A superioridade moral do sistema liberal na política e na economia, que deste modo se evidenciou, não provoca, no entanto, nenhum entusiasmo. É demasiado grande o número de pessoas que não partilham dos frutos desta liberdade, ou mesmo perdem qualquer liberdade: o desemprego torna-se novamente um fenómeno de massas; o sentimento de não ser necessário, da utilidade, atormenta os homens não menos que a pobreza material. A exploração sem escrúpulos pratica-se cada vez em maior escala, o crime organizado faz uso das oportunidades do mundo livre, e no meio de tudo vagueia o fantasma do sem-sentido. O filósofo polaco Andrzej Szczypiorski descreveu cruamente nas Semanas Académicas de Salzburgo, em 1995, o dilema da liberdade que se fez sentir depois da queda do muro; vale a pena ouvir mais em pormenor:

“Não existe qualquer dúvida de que o capitalismo trouxe grandes progressos. Também não há qualquer dúvida de que não satisfez expectativas. No capitalismo ouve-se sempre o grito das grandes massas cujas ambições não foram atendidas… O naufrágio da concepção soviética do mundo e do homem na prática politica e social foi uma libertação da servidão para milhões de vidas humanas. Todavia, no pensamento europeu, à luz da tradição dos últimos duzentos anos, a revolução anticomunista é também o fim das ilusões iluministas, a destruição portanto da concepção intelectual em que se baseava o desenvolvimento desta Europa… Apareceu uma singular época de uniformização do desenvolvimento, de ninguém conhecida até aqui. E de repente tornou-se claro – porventura a primeira vez na história – que havia apenas uma única receita, um único caminho, um único modelo, uma única maneira de dar forma ao futuro. E os homens perderam a fé no sentido das transformações em curso. Também perderam a esperança de que o mundo possa ser mudado, que valha a pena mudar o mundo… A falta hoje de alternativa faz, porém, que os homens levantem questões completamente novas. Primeira dúvida: talvez o Ocidente não tivesse razão. Segunda dúvida: se o Ocidente não tinha razão, quem tinha então razão? Como na Europa ninguém duvida que o comunismo não tinha razão, coloca-se a terceira pergunta: talvez não exista o que tenha razão? Mas, se assim é, então todo o tesouro de pensamento do Iluminismo não tem qualquer valor… Talvez que a velha máquina de vapor do Iluminismo, após duzentos anos de trabalho útil e ininterrupto, tenha parado diante dos nossos olhos e com a nossa ajuda. E o vapor escapa-se apenas para o ar. Se, de facto, é assim, então são negras as perspetivas.”

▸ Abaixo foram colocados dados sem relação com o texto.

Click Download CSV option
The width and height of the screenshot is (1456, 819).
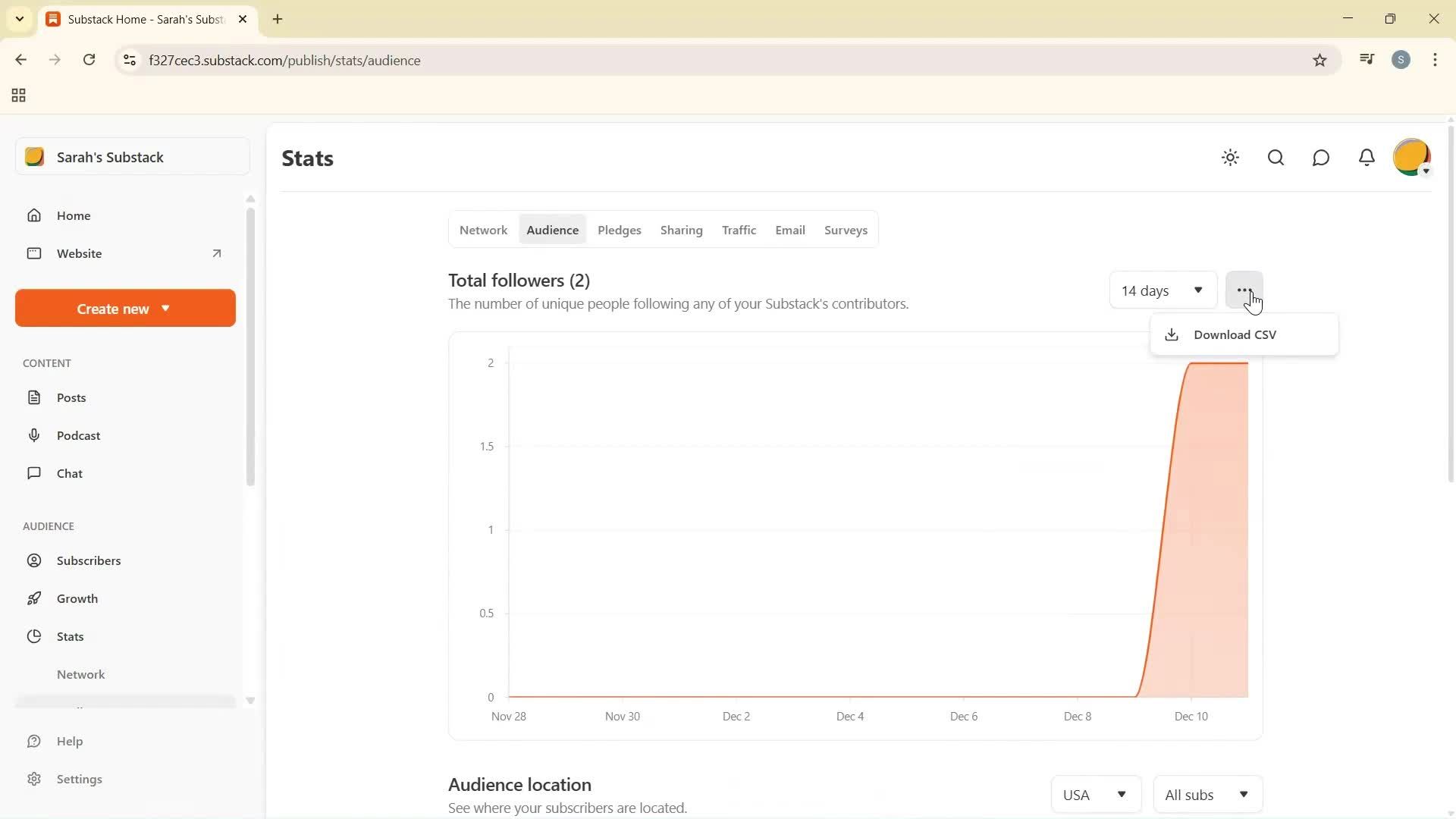(x=1235, y=334)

Por mais questões que se possam levantar contra esta exposição, não podemos, contudo, afastar o realismo e a lógica das questões fundamentais de Szczypiorski; e, ao mesmo tempo, o diagnóstico é de tal maneira deprimente, que não podemos parar aqui. Não tinha ninguém razão? Acaso não haverá nada em que se tenha razão? Os fundamentos do Iluminismo europeu, em que se apoia o nosso caminho de liberdade, serão falsos, ou pelo menos deficientes? Não é a pergunta “O que é a liberdade?”, afinal, não menos complicada que a pergunta “O que é a verdade?”. O dilema do Iluminismo, em que inegavelmente caímos, força-nos a pôr as duas perguntas de maneira nova e, de maneira nova, a procurar a sua mútua implicação. Para avançar é necessário que pensemos de novo o ponto de origem do percurso moderno da liberdade; a correção de percurso – de que claramente precisamos para que, na escuridão das perspetivas, se tornem visíveis novos caminhos – tem de se reportar aos inícios para aí tornar o seu ponto de partida. Naturalmente, só posso fazer aqui a tentativa de lançar alguma luz sobre a grandeza e os perigos deste caminho dos Tempos Modernos, para ajudar a uma nova tomada de consciência.